Pro-Kontra Masalah “Tenaga Dalam”

        Sudah merupakan “Sunnatullah” bahwa berkenaan dengan sesuatu masalah yang dimunculkan ke public pasti akan terjadi pro dan kontra mengenai hal tersebut, berikut adalah artikel  pendapat yang kontra  mengenai masalah “tenaga dalam”:

Rahasia Di Balik Tenaga Dalam? 

 Oleh: E. Halawa

 

        Artikel ini muncul setelah penulis membaca berita berjudul Fenomena Fisika di Balik Tenaga Prana di Kompas Cyber Media, Rabu 25 Juni 2003, yang memuat pandangan Prof. Dr. Pantur Silaban, seorang pakar Fisika, dan Indra Abidin, seorang praktisi “Tenaga Dalam”. Tulisan ini pernah penulis kirim ke harian Kompas.
       Yang menarik dari berita itu ialah bahwa dua bentuk “pengetahuan” yang selama ini selalu dianggap tak bisa bertemu yaitu “pengetahuan alam” dan “pengetahuan supranatural”, berusaha dipertemukan oleh dua orang pakar atau praktisi di bidangnya dalam sebuah lokakarya bertema “Rahasia di Balik Tenaga Dalam”. Apakah kedua pakar/praktisi itu berhasil mempertemukan dua bentuk “pengetahuan” yang selama ini seperti air dengan api itu ? Hal inilah yang coba dibahas dalam tulisan ini. Akan dibahas juga mengenai kemungkinan pemeriksaan keberlakuan hukum kekekalan energi pada gejala irasional ini.
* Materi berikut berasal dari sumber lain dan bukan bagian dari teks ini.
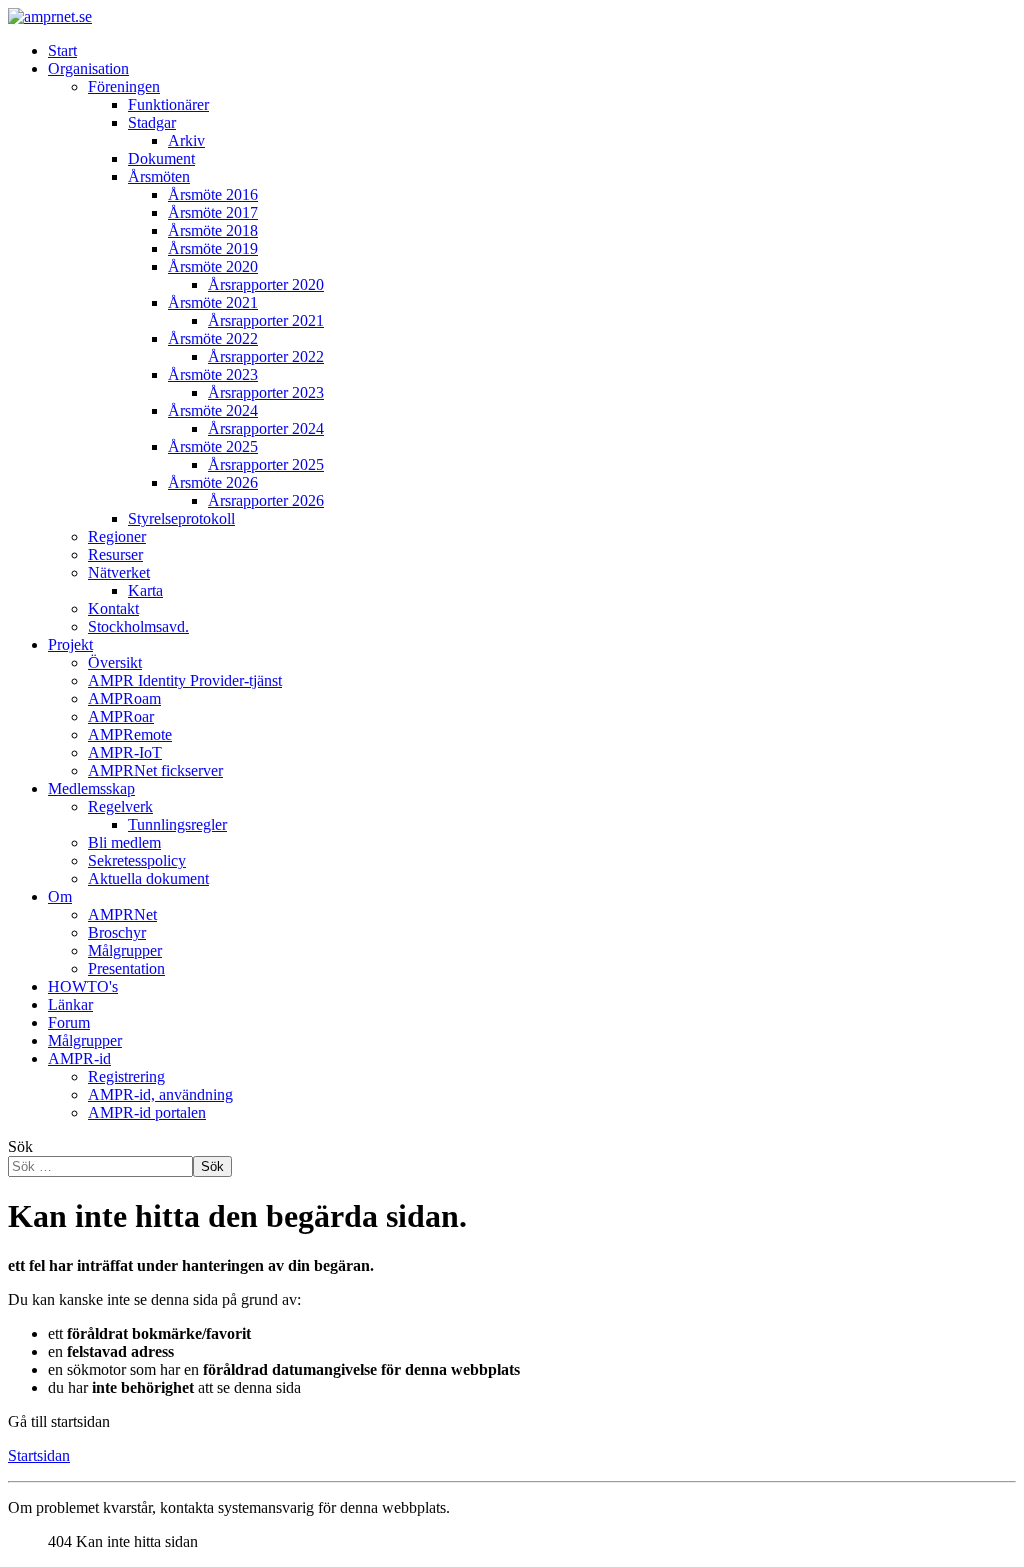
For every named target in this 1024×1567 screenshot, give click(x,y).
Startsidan (39, 1455)
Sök (20, 1146)
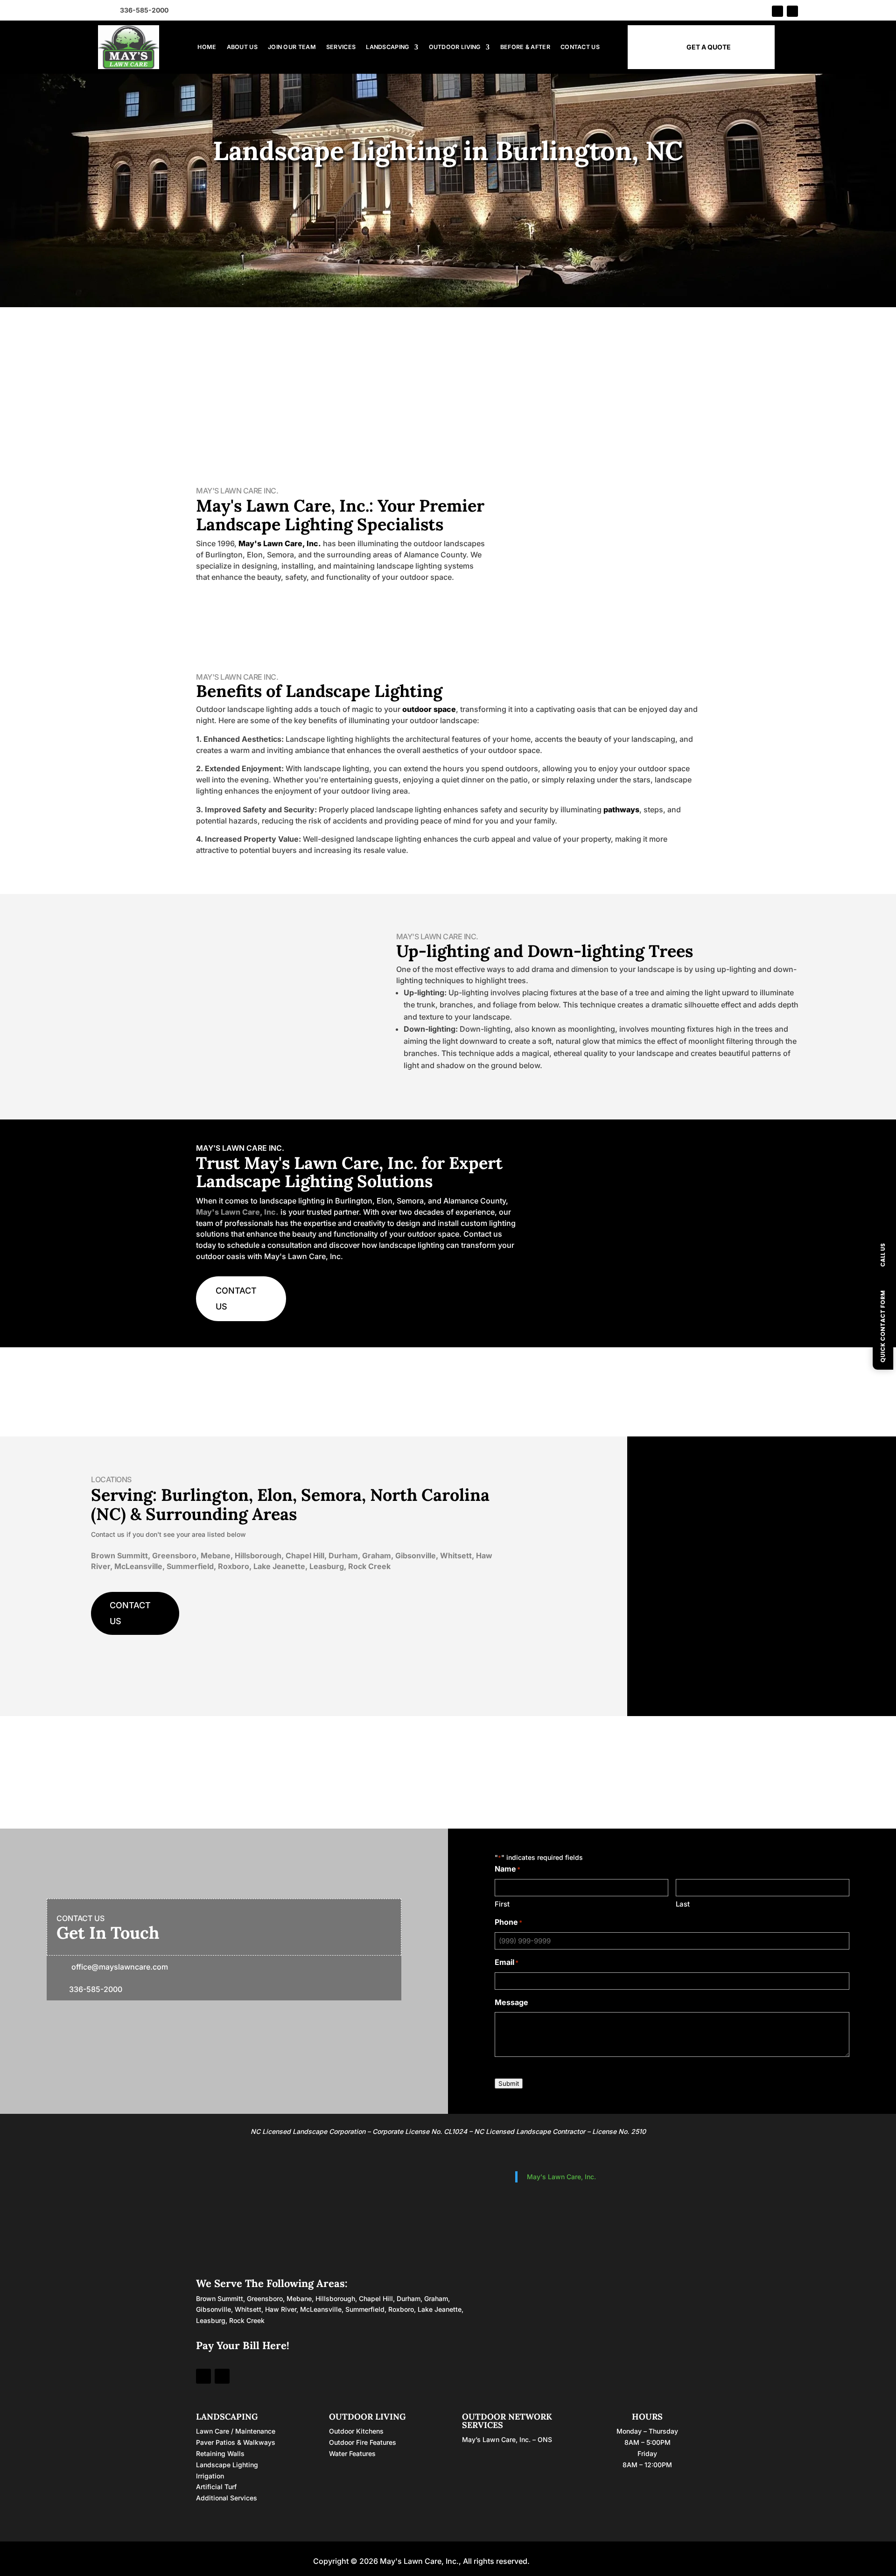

Istilah-istilah yang Belum “Bertemu”

      Sesuai dengan bidangnya masing-masing, kedua pakar menggunakan istilah-istilah yang lazim di bidangnya. Silaban menyebut istilah impuls listrik, medan listrik, gravitasi, gelombang magnet, dan sebagainya,  sementara Indra memunculkan istilah-istilah seperti: getaran, hawa panas, pancaran sinar, gelombang otak, energi halus (baik), energi kasar (buruk), tenaga dalam halus, sinar tubuh, dan sebagainya.
     Perlu digarisbawahi di sini, bahwa penjelasan para praktisi “tenaga dalam” mengenai pengertian dari istilah-istilah yang mereka pakai tidak pernah jelas. Dalam berbagai tabloid dan majalah “supranatural” misalnya muncul berbagai istilah berikut: “Transfer chip energi hiper metafisik, jatidiri dimensi 217 / 211, evolusi jati diri manusia, chip gaib” dsb. Kita tidak pernah mengerti apa yang mereka maksudkan dengan istilah-istilah itu yang terkesan asal dimunculkan.
     Adakah kesejajaran antara istilah-istilah dari dua bidang “pengetahuan” yang berbeda di ini? 
      Ketika Silaban merujuk pada energi atau tenaga dalam, misalnya, apakah istilah itu mempunyai pengertian yang sama dengan pengertian Abidin, praktisi “tenaga dalam”?
      Apakah benar, bahwa energi dari impuls listrik tubuh yang menurut Silaban dihasilkan oleh adenosine triphosphate (ATP) adalah energi yang digunakan oleh Abidin ketika Abidin mengobati orang sakit misalnya?
      Apakah Silaban (mewakili pengetahuan alam) bisa menjelaskan secara ilmiah bagaimana seorang praktisi “tenaga dalam” mentransfer energi kepada orang lain?
      Apakah dunia ilmiah bisa menjelaskan mekanisme terbentuknya energi yang “dahsyat” ketika misalnya seseorang memukul orang lain dari jarak jauh?
       Apakah aura (pancaran sinar) yang memancar dari wajah seseorang yang memiliki “tenaga dalam” bisa dikaitkan dengan keberadaan ATP dalam tubuh seseorang ? Dan bagaimana pula menjelaskan hilangnya aura tersebut secara seketika, yang bisa dilihat dan diamati dengan jelas pada orang-orang yang memiliki “tenaga dalam”?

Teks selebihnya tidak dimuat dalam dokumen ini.